A £500million fund to help get patients out of hospital is to be set up to help the NHS in England through the winter.

Most patients ready to leave hospital cannot be discharged immediately, often due to a lack of community support.

Health Secretary Therese Coffey says the pot can be used to pay for extra help for patients who need it.

It’s part of a package of measures announced by Ms Coffey, but experts said they amounted to little more than “tinkering around the edges”.

Graph showing delayed discharges

Ms Coffey also promised to improve access to GPs by allowing them to hire more experienced nurses while giving pharmacists additional responsibilities.

That would free up three million appointments a year, or about 1% of the total, she said.

Same-day appointments would be available for patients who needed them, while those who wanted a routine appointment would have to wait no longer than two weeks.

Reduce delays

The hospital support measures also include a promise to create more flexible retirement rules.
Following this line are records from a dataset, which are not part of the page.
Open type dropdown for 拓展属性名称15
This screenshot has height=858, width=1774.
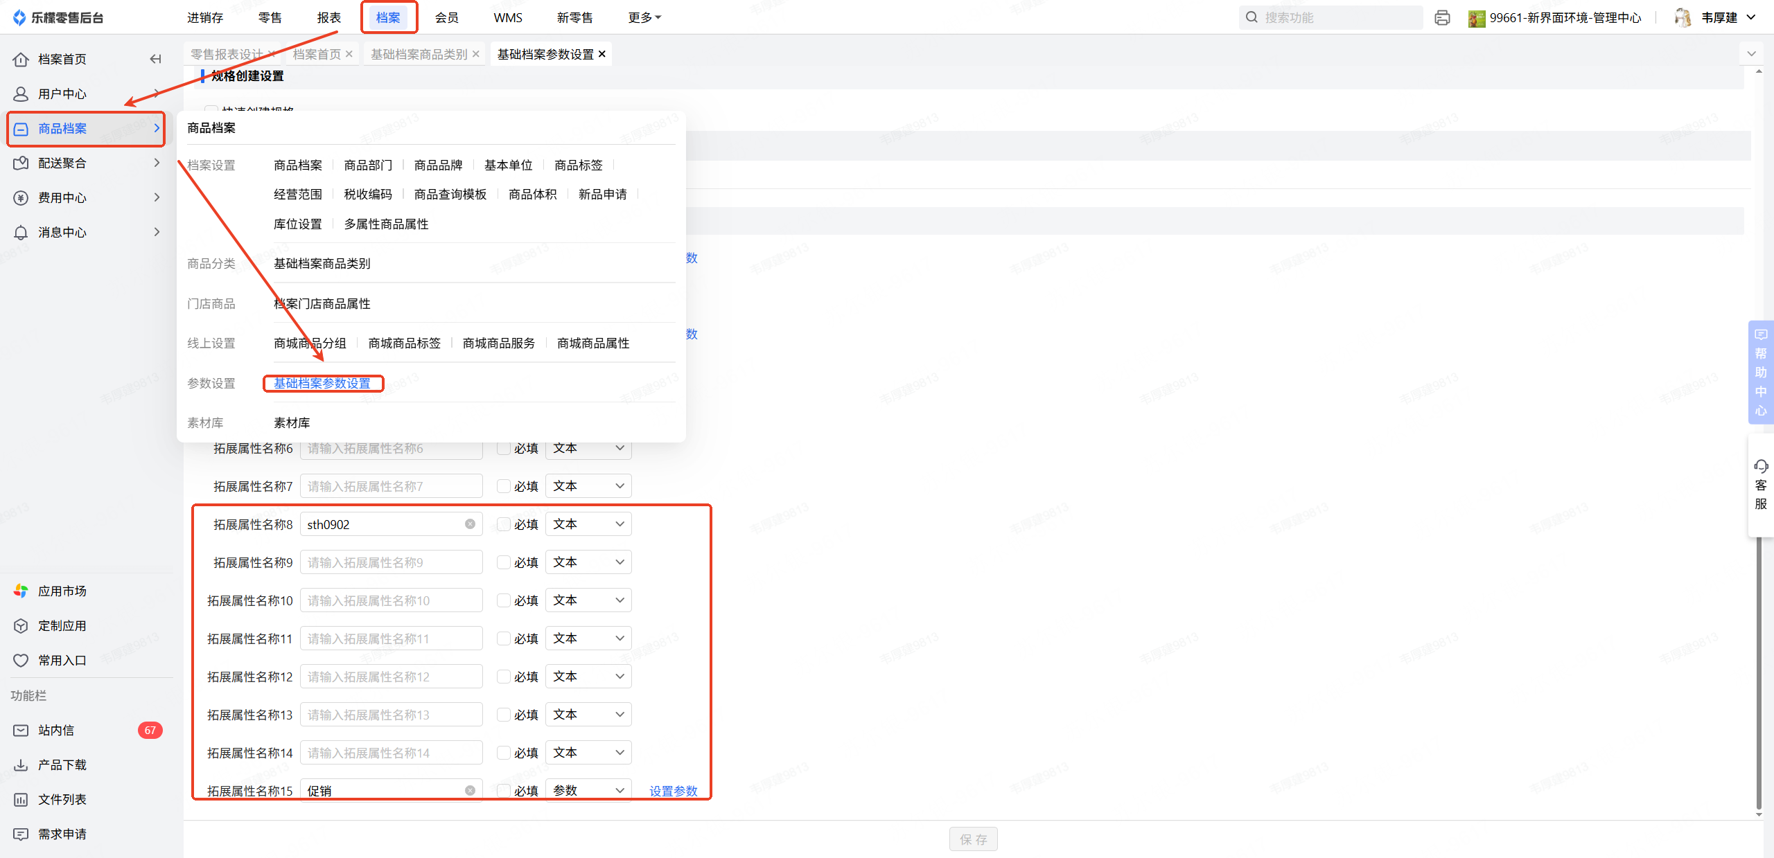(588, 790)

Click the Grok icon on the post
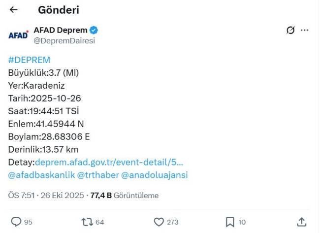click(x=290, y=30)
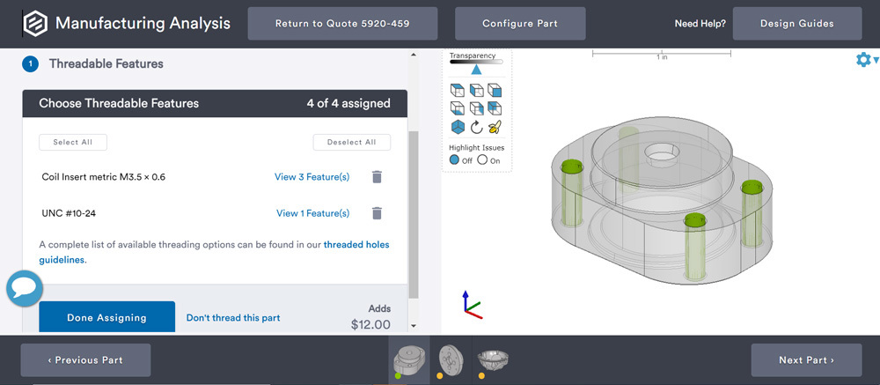Switch to the isometric solid cube view
880x385 pixels.
[458, 127]

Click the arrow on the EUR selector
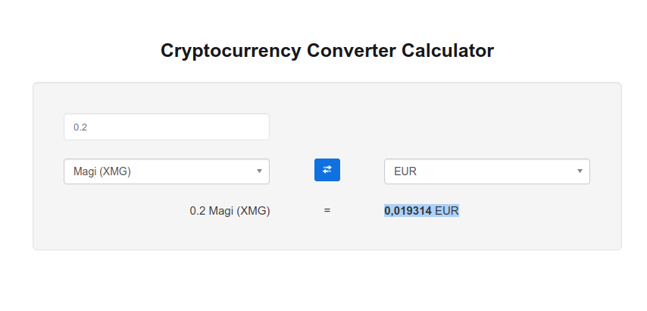[x=580, y=171]
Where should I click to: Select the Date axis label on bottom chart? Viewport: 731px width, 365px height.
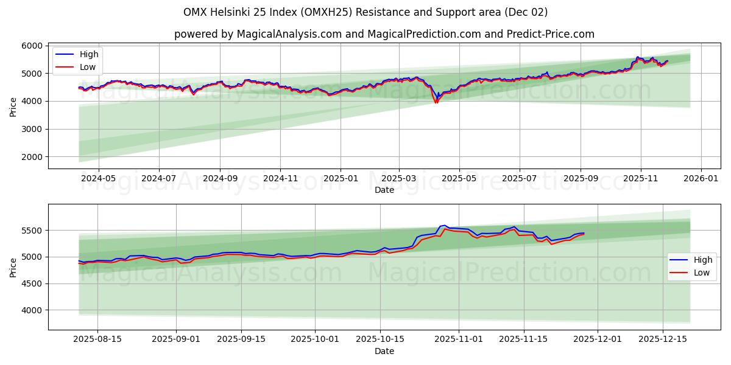[386, 350]
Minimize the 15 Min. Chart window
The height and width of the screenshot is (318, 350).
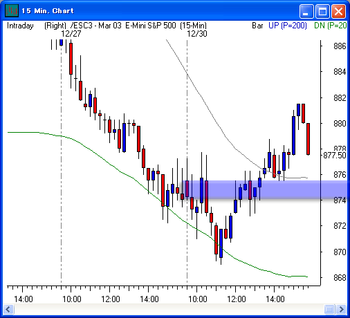click(306, 11)
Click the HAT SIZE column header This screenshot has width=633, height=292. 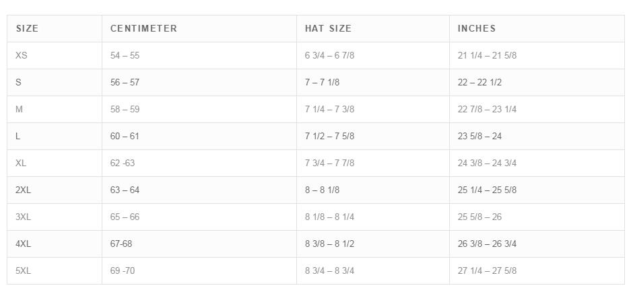328,28
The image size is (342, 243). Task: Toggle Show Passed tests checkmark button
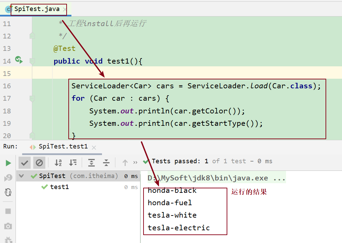(24, 163)
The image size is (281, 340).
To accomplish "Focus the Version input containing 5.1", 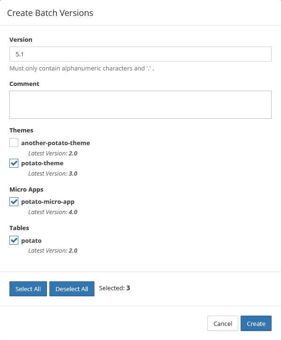I will tap(141, 54).
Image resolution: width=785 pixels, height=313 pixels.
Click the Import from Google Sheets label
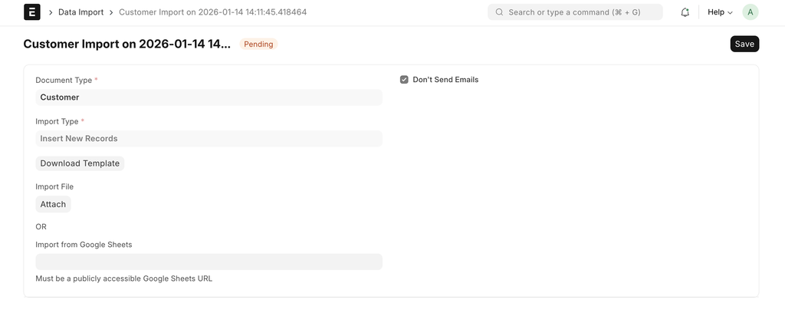[x=84, y=245]
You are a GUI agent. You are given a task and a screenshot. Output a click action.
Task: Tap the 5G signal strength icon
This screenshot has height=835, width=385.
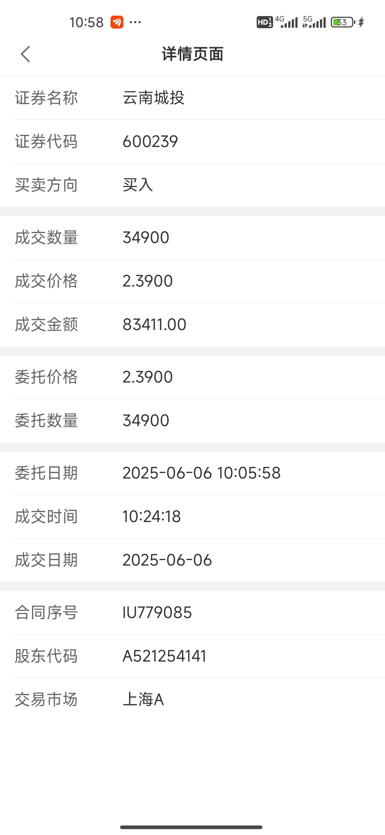pos(314,22)
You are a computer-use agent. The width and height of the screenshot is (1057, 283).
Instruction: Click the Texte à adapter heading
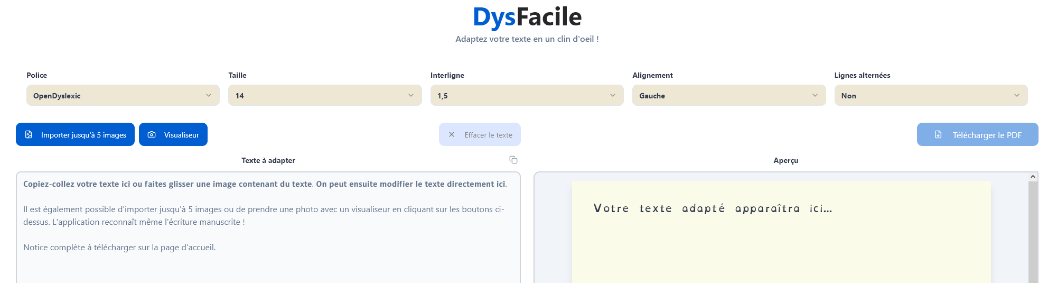click(x=268, y=160)
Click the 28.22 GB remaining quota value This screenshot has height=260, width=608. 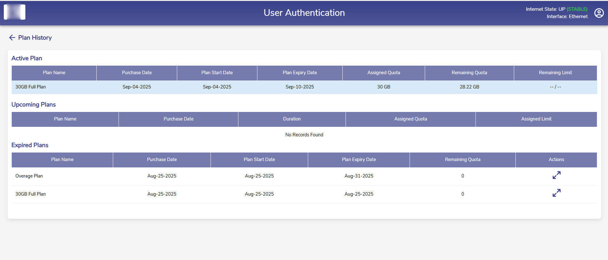469,87
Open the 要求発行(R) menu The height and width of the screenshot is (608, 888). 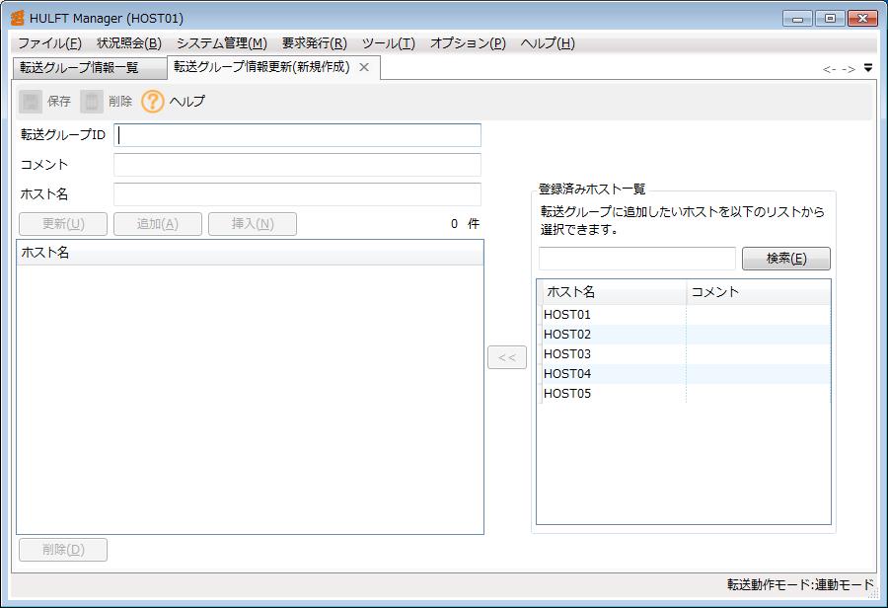[314, 43]
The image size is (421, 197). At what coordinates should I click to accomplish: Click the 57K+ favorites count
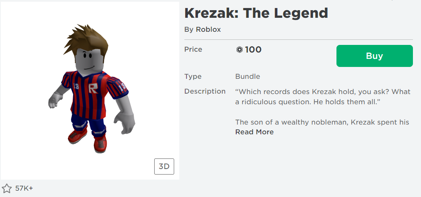24,189
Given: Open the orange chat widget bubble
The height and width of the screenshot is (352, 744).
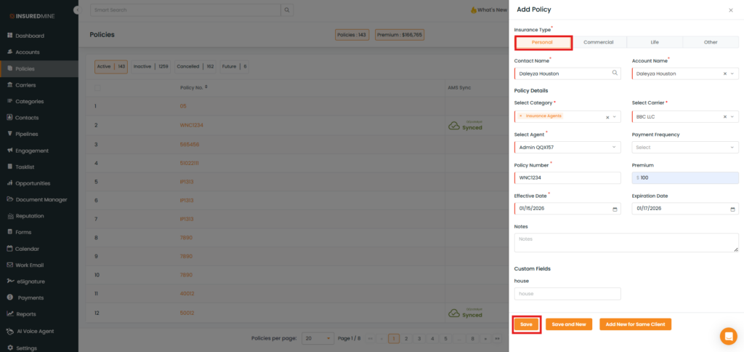Looking at the screenshot, I should click(x=728, y=336).
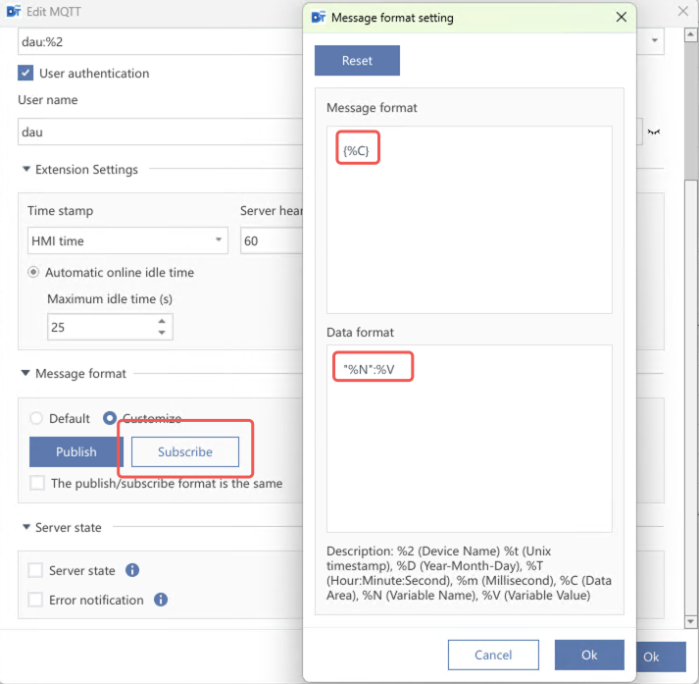This screenshot has width=699, height=684.
Task: Close the Message format setting dialog
Action: (x=620, y=18)
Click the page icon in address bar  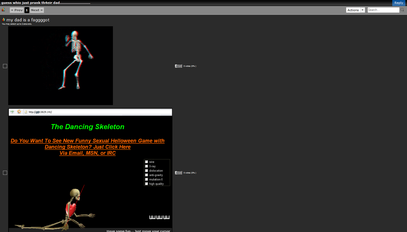tap(26, 112)
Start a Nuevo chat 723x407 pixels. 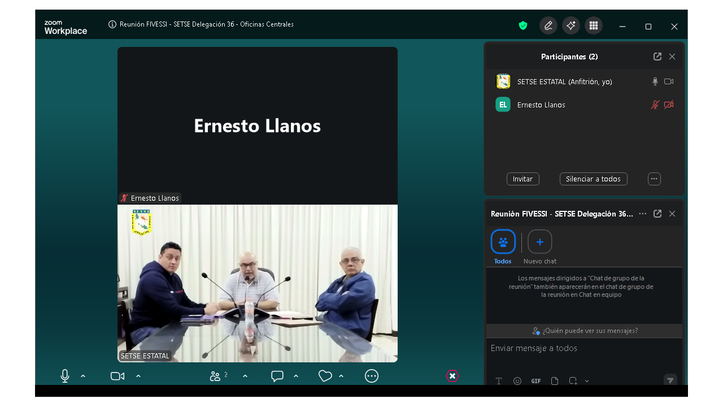coord(539,242)
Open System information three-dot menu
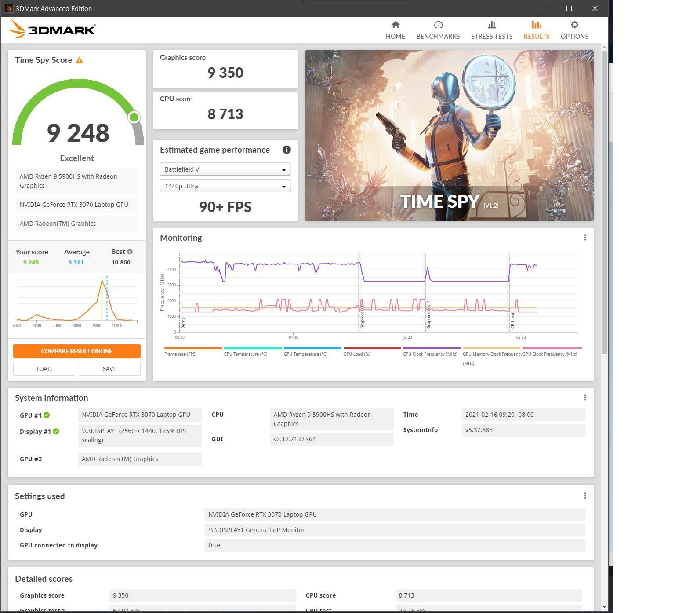675x613 pixels. point(585,398)
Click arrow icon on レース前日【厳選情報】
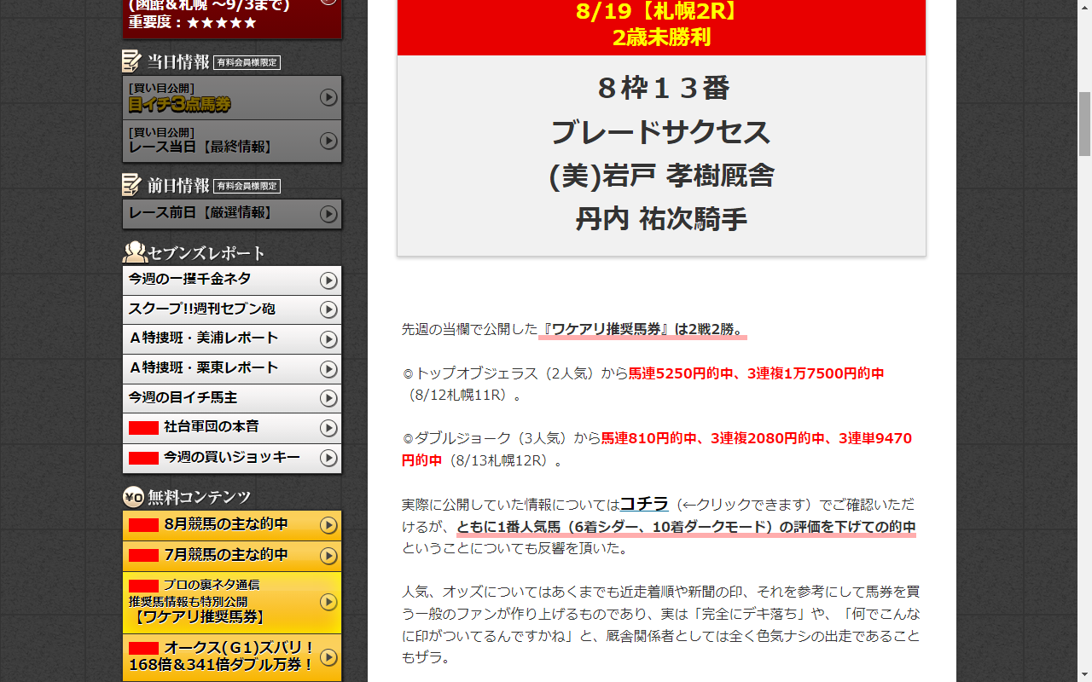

Currently, senior doctors working extra shifts can face high tax bills if their earnings exceed the pension cap.

Ms Coffey also reiterated previous commitments to support 999 additional call handlers and free up hospital beds by providing more support for patients at home.

During the pandemic, patients in need received four weeks of support upon discharge from hospital.

This program has reduced delays but was abandoned earlier this year despite warnings from hospital bosses.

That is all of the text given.